An exact copy of every record below is needed, with the pictures left out.

══════════════════════════════

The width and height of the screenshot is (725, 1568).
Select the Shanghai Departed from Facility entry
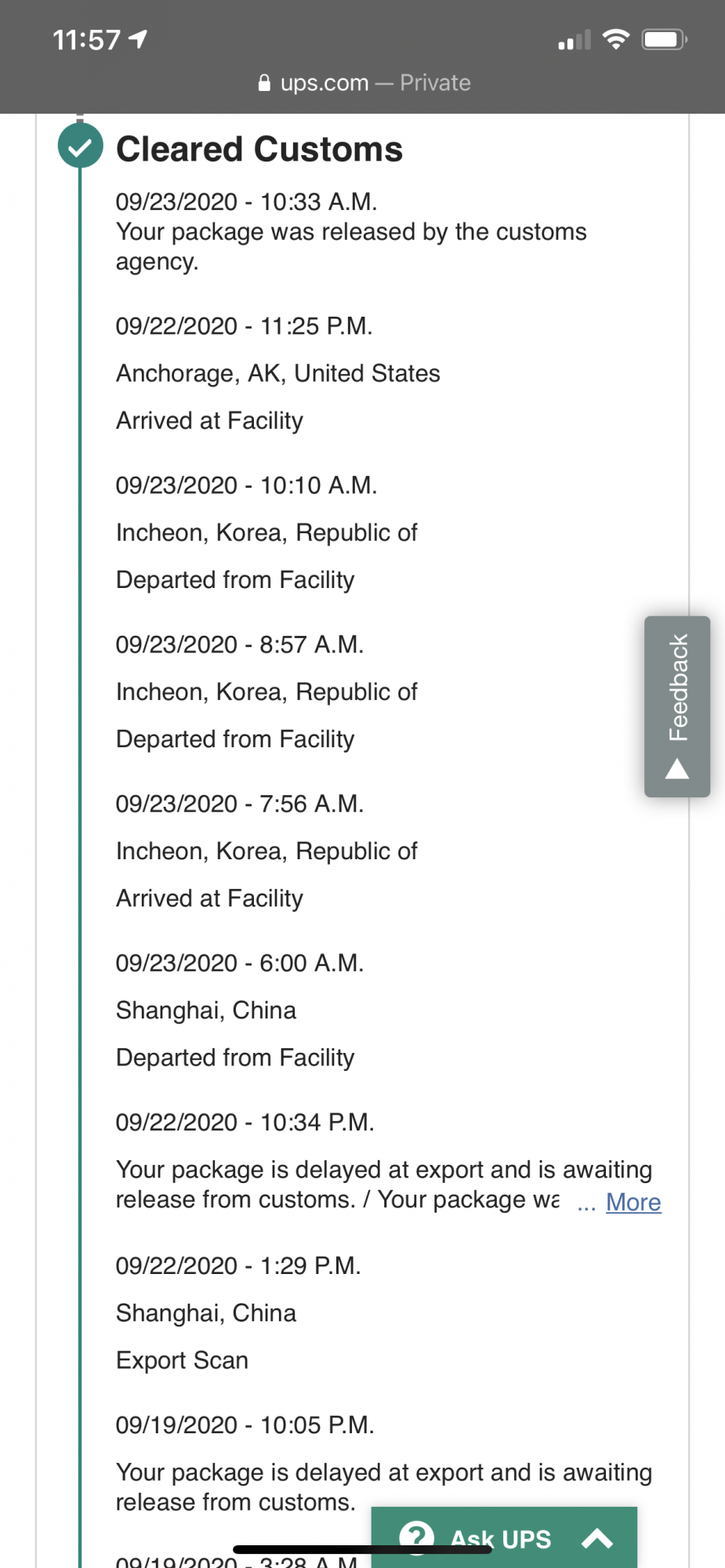pyautogui.click(x=240, y=1010)
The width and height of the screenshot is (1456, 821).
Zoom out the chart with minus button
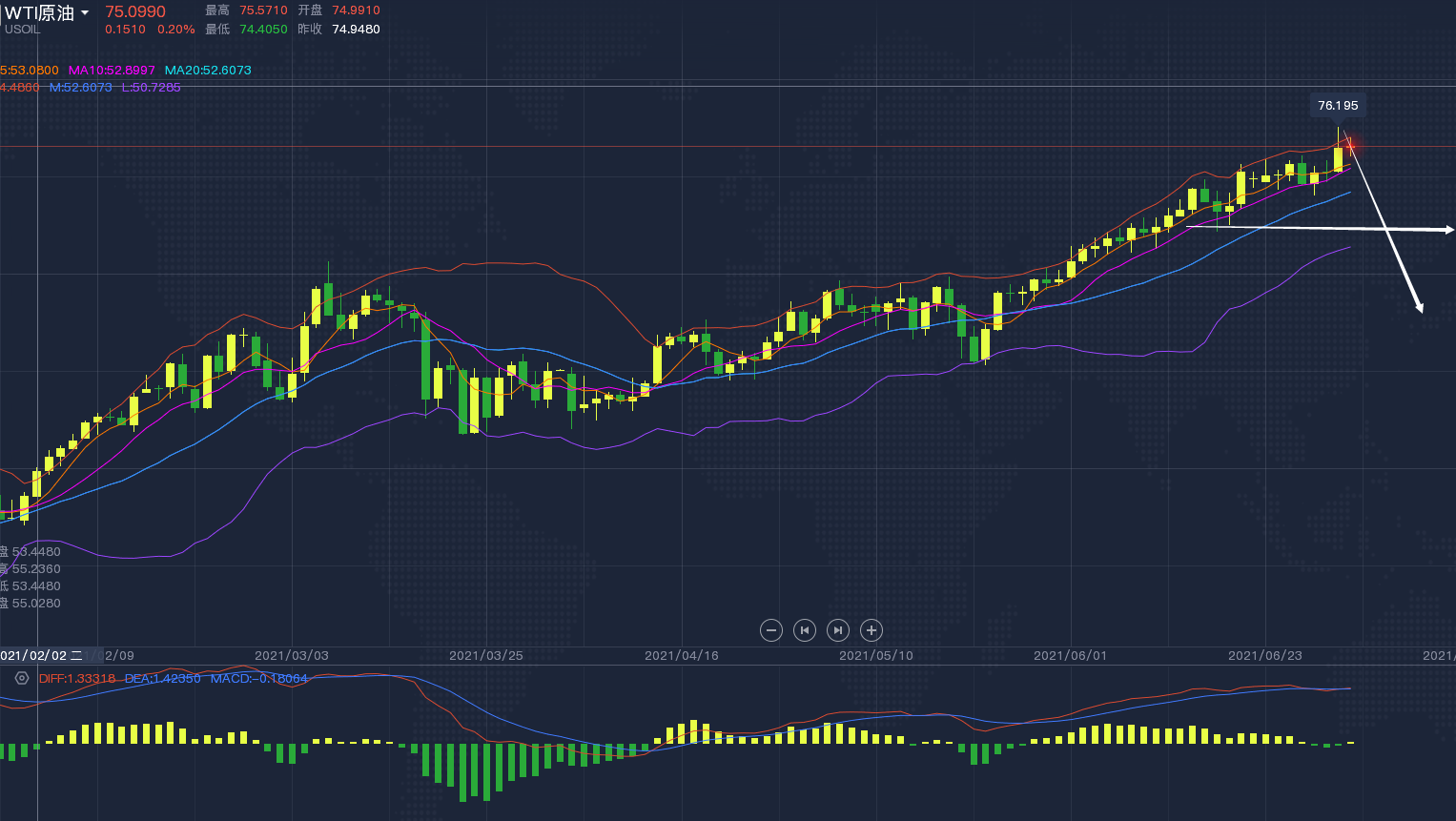tap(771, 630)
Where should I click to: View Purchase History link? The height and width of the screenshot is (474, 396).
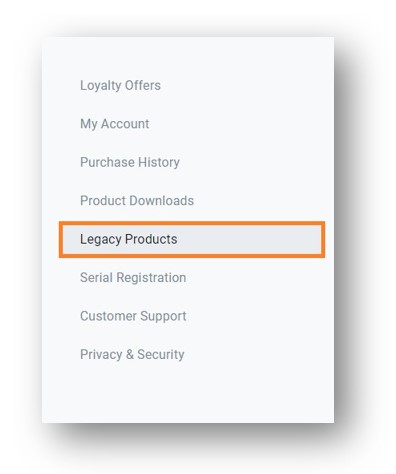[130, 163]
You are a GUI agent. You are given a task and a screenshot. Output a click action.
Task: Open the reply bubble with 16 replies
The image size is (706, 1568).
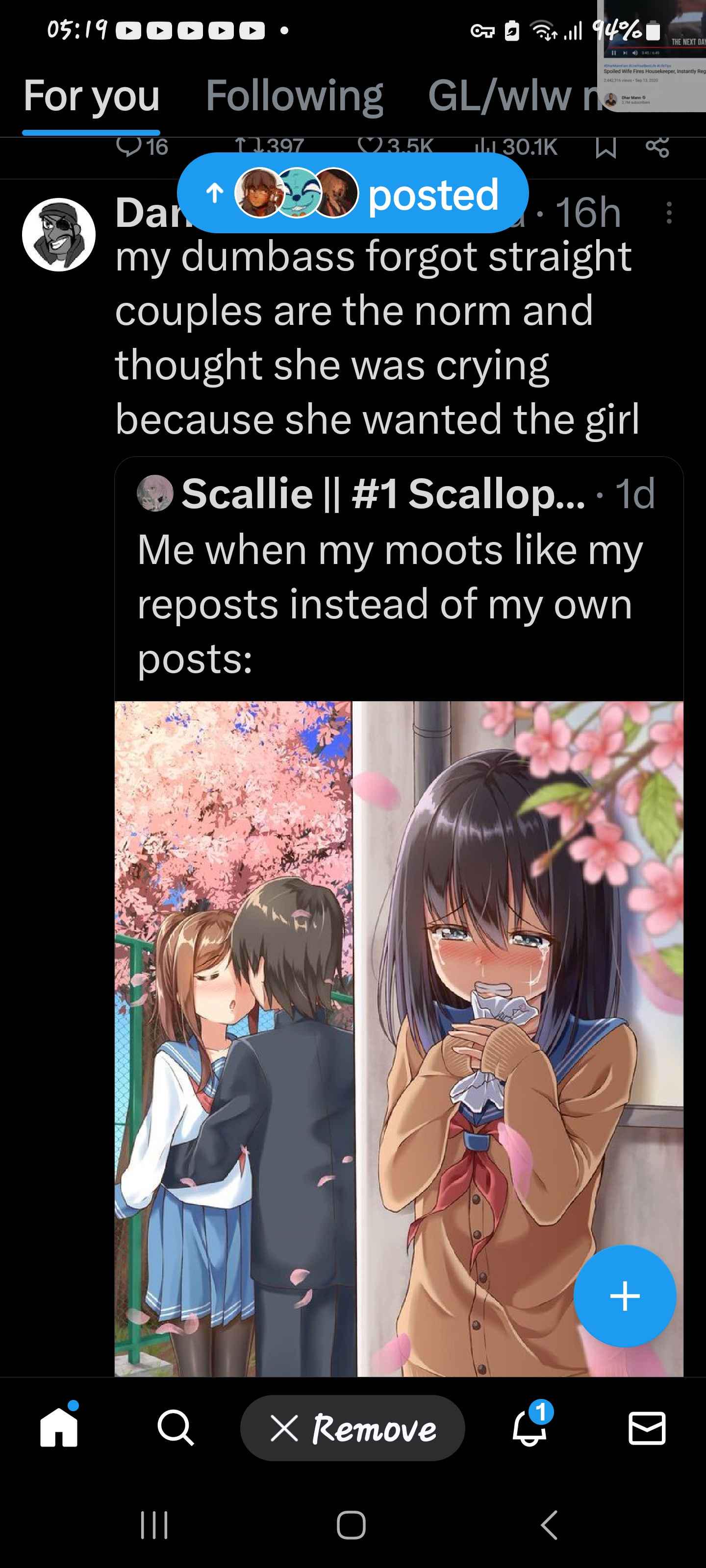(142, 147)
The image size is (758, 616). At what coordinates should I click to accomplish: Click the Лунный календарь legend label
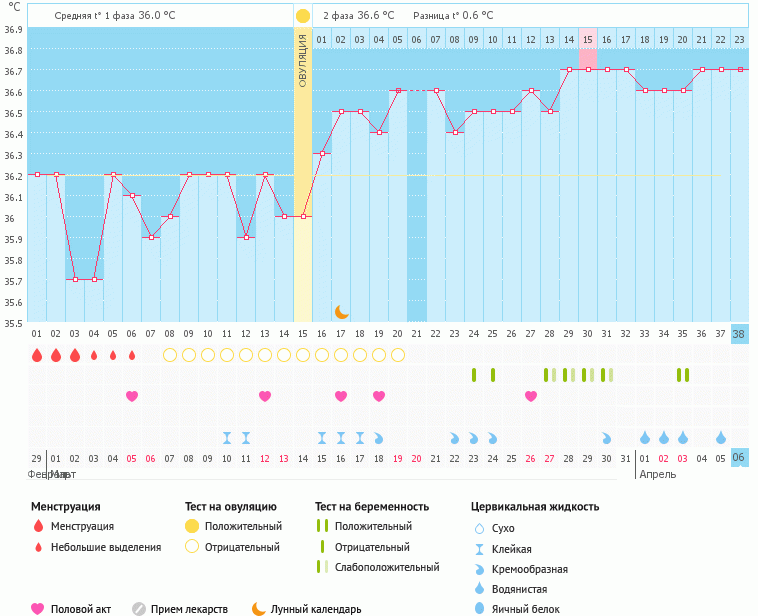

══════════════════════════════

**ANSWER BOX**
The width and height of the screenshot is (725, 1568).
Select the Shanghai Departed from Facility entry
pyautogui.click(x=240, y=1010)
The width and height of the screenshot is (1456, 821).
Zoom out the chart with minus button
tap(771, 630)
Where should I click to: View Purchase History link? The height and width of the screenshot is (474, 396).
[130, 163]
You are a GUI agent. You are given a task and a screenshot. Output a click action.
Task: Open the reply bubble with 16 replies
The image size is (706, 1568).
(142, 147)
The image size is (758, 616). At what coordinates should I click to accomplish: Click the Лунный календарь legend label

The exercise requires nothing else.